Can I count on you?
The closing ceremony was something to behold! And the Games of the XXX Olympiad are emphatically over.
Whether your team or your favourites did well or not, I think we have to marvel at the performances we saw. And we're humbled by the efforts and sacrifices that all of those competitors put into their preparation.
I bet that the Paralympics will show us examples of even bigger obstacles being overcome triumphantly.
You have to wonder what can motivate someone to get up before dawn and train for hours and hours, every day for years. Is it ego? A determination to prove you're the best? Well, I guess that you need plenty of that to go to the lengths that world-class sportspeople go to.
But what was noticeable about many of the Olympic competitors was how eager they were to acknowledge the help and support they'd received. Even more striking was the way those whose achievements fell short of expectations ("only" a silver medal!) seemed to be most upset at having let down their team, their coaches, their family and their fans. Their own crushing disappointment wasn't the worst thing!
Making a commitment to other people is a really powerful motivator for most of us. I know it works for me. I can make commitments to myself - setting goals for example - and then just forget about them. But if the goals are shared, and it's a group effort, then I'll do everything I can to ensure success. What drives me (and it's probably the only point of similarity between me and an Olympic athlete) is my strong aversion to letting others down.
There's nothing wrong with that as far as it goes. I feel quite proud to be able to say that I take my commitments seriously - even if I sometimes fail to meet them.

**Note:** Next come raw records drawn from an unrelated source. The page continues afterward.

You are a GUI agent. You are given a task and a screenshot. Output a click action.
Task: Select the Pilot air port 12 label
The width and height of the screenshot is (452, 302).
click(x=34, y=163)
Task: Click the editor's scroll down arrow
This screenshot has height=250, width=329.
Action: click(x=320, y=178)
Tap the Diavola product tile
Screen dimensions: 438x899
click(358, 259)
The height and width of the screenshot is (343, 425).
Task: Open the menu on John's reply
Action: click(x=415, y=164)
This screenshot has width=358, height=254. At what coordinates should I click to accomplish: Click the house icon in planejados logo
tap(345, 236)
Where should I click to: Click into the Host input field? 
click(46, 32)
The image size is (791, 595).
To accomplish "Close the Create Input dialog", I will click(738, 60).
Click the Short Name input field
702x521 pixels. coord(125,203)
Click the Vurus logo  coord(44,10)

But I remember when I worked in an environment driven by personal objectives, I was easily deflected from pursuing my own when someone asked me to help with theirs. And once I'd agreed - committed - then their objectives became more important than mine. This wasn't the behaviour that the system was meant to encourage and wasn't particularly good for me either.

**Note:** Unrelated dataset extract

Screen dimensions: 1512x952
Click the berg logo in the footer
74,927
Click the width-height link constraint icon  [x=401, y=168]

This isn't quite the same as always putting others before yourself. I don't think many of us are that saintly. No, it's the act of committing that makes the difference, and if you don't commit, you're not obliged.
In fact it seems to be very easy for ordinary people to ignore a person in distress if they don't know them. I've seen CCTV footage of passers-by stepping over someone collapsed in the street or walking past an assault in progress.

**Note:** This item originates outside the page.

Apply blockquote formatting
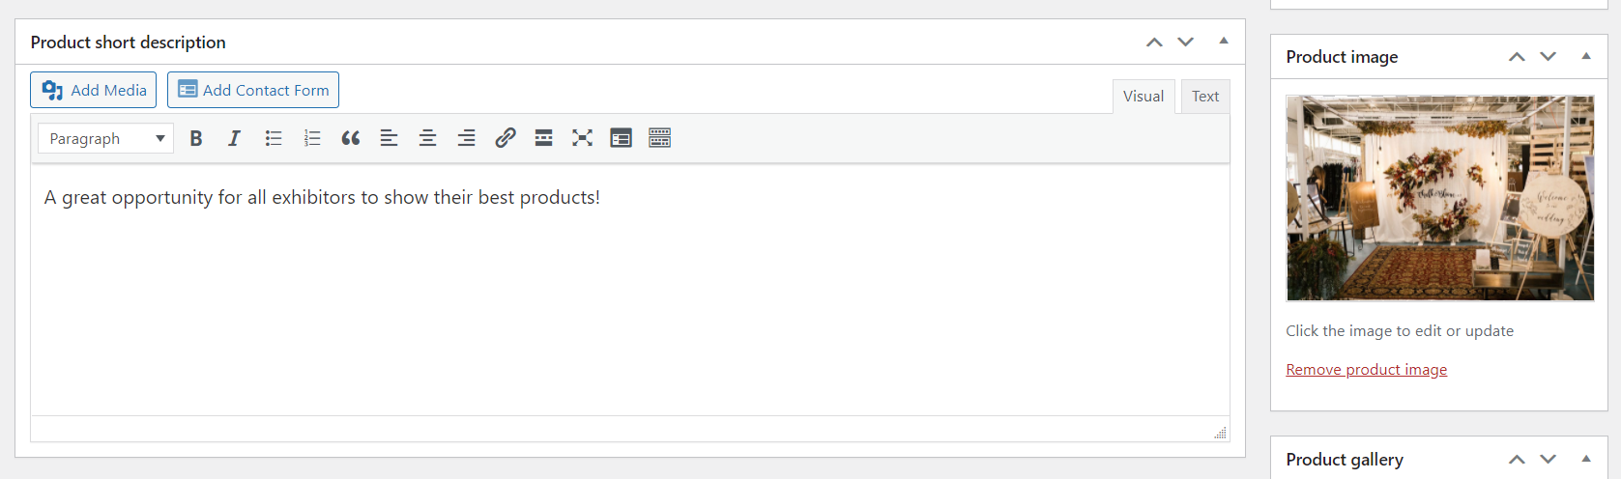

On the other hand, there are instances of people rushing to help the injured after a bombing and then staying with them, sometimes at personal risk, for as long as it took emergency services to arrive. It seems that most of us can ignore someone in trouble, especially if there are other people around who could help, but once we involve ourselves we're likely to continue.
Are we worried about what others will think of us? Or of what we'll think of ourselves? People often explain their selfless behaviour saying, "I couldn't live with myself if I hadn't helped."
But, surprisingly, we don't need to make an explicit promise (by word or deed) to feel committed. "Consistency" is one of Robert Cialdini's six principles of influence and he cites many examples of people striving to act in a way that's consistent with previous actions or decisions. I mentioned this a few months ago, and gave the example of researchers who found that they could get a surprisingly high number of householders to agree to having a large billboard advertising road safety put up in their front gardens. All it took was to visit them initially and ask them to display a small card in their windows. Many agreed to this, and of them, many also accepted the billboard when approached a few weeks later. In contrast, among people who hadn't previously been asked to display the small card, hardly any accepted the billboard.
Once you've demonstrated that you're "the kind of person" who behaves in a particular way (especially a public-spirited way) then you're highly likely to continue in that behaviour.
There are also examples of how advertisers and salespeople exploit this tendency. One such is to ask a series of questions designed to get the prospect to agree that they are interested in saving money. Once they've described themselves in that light then it's very difficult for them to refuse an offer that would clearly give them significant savings. Even if they don't really want what's being offered, the need to be consistent with what they've previously said about themselves wins.
So, consistency/commitment is a powerful motivator for you, although not usually under your control. It's wise to take care and be selective over what you get involved in or you'll end up with more commitments than you can meet.
Knowing you can rely on someone is a great comfort.
Knowing they rely on you is a great responsibility.